L'UDC, le PLR et et le PDC s'unissent au grand dam du PS

Photo: Keystone

Pas de nouveaux impôts durant les cinq prochaines années, geler la création de postes à la Confédération: le PDC, le PLR et l'UDC se sont mis d'accord sur treize mesures pour renforcer la place économique face au franc fort. Une alliance vivement critiquée par le PS.

Ce sont des exigences qui peuvent obtenir la majorité au Parlement, a expliqué le président du PLR Philipp Müller vendredi devant les médias à Berne. 'C'est un appel à nos membres, mais aussi aux autres partis pour qu'ils soutiennent ces propositions lors de la prochaine législature'.

Certes, ces trois partis ont la majorité aux Chambres fédérales, ainsi qu'au gouvernement, mais former une telle alliance avant de débattre sur les objets en question remet notre démocratie de concordance en question, a rétorqué quelques heures plus tard devant la presse le président du PS Christian Levrat.

Et le Fribourgeois de tonner: en se rabaissant à devenir les partenaires de l'UDC et en reprenant ses positions, le PLR et le PDC ont capitulé. 'Je suis très surpris que ces deux partis puissent trahir à ce point leur héritage historique.'

Baisser les impôts et donner moins d'argent à la Confédération, c'est en somme la politique qu'ils défendent, a-t-il ajouté. Non, 'nous voulons éviter qu'il y ait de nouveaux impôts', avait justifié Philipp Müller un peu plus tôt.

Les trois partis ne veulent ni d'un impôt national sur les successions, ni d'une taxe sur les transactions financières ni d'un impôt sur les gains en capital.

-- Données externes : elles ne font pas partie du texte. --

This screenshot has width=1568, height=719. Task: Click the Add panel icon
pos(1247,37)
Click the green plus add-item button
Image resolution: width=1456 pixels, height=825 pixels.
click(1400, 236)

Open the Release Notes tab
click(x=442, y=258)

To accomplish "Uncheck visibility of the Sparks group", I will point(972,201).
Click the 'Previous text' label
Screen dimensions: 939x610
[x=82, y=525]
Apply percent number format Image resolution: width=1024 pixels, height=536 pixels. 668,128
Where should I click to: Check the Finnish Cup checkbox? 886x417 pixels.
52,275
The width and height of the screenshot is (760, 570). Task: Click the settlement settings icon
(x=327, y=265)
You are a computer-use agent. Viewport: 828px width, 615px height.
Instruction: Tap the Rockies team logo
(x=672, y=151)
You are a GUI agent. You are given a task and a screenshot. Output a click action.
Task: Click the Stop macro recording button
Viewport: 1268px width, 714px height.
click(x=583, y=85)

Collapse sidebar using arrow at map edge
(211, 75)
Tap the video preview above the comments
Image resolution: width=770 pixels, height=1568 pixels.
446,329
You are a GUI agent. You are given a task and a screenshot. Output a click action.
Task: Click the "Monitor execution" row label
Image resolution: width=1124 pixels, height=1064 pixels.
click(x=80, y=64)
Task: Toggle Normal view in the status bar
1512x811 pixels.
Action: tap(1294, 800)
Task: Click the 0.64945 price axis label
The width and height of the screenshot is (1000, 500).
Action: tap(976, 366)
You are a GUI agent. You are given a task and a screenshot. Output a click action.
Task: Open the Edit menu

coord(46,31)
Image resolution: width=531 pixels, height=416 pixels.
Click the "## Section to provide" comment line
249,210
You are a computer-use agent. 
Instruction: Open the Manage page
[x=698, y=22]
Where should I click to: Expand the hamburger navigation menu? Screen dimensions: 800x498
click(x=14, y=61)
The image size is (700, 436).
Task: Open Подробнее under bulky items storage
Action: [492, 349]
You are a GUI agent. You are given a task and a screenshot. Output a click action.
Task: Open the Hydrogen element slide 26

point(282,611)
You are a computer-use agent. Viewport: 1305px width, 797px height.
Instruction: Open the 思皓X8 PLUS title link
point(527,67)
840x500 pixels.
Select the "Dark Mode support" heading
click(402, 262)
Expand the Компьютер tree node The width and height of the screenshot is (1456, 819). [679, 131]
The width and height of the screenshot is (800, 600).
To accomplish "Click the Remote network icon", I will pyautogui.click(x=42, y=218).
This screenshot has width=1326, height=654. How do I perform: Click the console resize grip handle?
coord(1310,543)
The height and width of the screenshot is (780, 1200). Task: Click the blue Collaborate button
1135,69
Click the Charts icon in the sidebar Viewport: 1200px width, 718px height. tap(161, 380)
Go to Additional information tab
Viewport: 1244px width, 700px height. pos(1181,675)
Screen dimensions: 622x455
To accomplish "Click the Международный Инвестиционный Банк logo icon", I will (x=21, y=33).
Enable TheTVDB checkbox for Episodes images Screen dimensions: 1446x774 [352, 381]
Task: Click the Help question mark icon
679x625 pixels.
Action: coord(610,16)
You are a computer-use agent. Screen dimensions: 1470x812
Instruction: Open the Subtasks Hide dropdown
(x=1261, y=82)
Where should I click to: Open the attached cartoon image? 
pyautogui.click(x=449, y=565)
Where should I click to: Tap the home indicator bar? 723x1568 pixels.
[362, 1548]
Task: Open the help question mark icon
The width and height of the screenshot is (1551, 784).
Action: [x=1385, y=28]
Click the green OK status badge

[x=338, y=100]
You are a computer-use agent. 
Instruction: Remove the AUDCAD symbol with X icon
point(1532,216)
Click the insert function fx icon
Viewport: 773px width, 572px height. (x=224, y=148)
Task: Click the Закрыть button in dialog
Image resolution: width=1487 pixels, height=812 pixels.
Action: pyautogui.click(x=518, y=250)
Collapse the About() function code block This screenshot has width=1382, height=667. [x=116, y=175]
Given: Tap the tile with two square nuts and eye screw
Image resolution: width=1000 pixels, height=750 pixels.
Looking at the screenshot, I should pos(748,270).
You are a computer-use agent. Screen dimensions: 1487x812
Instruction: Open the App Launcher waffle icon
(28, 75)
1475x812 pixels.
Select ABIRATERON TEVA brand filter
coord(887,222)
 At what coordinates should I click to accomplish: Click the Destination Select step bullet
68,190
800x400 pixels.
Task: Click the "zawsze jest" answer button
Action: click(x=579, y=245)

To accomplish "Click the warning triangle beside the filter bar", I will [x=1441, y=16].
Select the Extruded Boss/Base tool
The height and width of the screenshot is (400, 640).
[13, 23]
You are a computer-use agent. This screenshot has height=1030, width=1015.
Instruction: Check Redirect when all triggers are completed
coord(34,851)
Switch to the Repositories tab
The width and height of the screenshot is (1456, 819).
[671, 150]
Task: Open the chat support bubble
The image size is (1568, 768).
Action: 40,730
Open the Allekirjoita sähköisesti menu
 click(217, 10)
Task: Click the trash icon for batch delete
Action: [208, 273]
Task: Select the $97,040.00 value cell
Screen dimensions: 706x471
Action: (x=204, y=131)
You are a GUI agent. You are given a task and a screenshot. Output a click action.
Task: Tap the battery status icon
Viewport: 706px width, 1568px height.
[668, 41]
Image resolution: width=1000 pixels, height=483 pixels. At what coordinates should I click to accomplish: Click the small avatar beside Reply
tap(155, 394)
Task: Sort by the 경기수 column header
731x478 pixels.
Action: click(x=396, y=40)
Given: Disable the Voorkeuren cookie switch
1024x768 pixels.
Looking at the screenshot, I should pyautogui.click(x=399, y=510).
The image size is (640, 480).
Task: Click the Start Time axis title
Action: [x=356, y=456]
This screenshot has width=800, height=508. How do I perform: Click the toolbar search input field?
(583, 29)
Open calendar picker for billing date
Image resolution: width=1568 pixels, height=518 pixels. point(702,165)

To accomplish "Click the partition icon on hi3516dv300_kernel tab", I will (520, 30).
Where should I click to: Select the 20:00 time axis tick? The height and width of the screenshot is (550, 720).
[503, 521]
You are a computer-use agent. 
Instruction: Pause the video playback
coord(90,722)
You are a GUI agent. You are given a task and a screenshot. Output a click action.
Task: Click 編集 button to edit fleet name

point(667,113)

Ce dernier point est très important, a déclaré le président de l'UDC Toni Brunner. La troisième réforme de l'imposition des entreprises ne doit pas impliquer un tel impôt. Cette charge toucherait aussi un retraité qui a par exemple investi ses économies en bourse, a illustré le St-Gallois.

Moins d'Etat

Autre mesure exigée: 'que la Confédération cesse d'augmenter la voilure', a poursuivi le patron du PDC Christophe Darbellay. Les partis bourgeois exigent que les administrations fédérales gèlent leurs dépenses au niveau de 2014, qu'elles ne créent pas de nouveaux postes entre 2016 et 2018 et surtout, qu'elles renoncent à compenser le manque d'effectifs avec des mandats externes.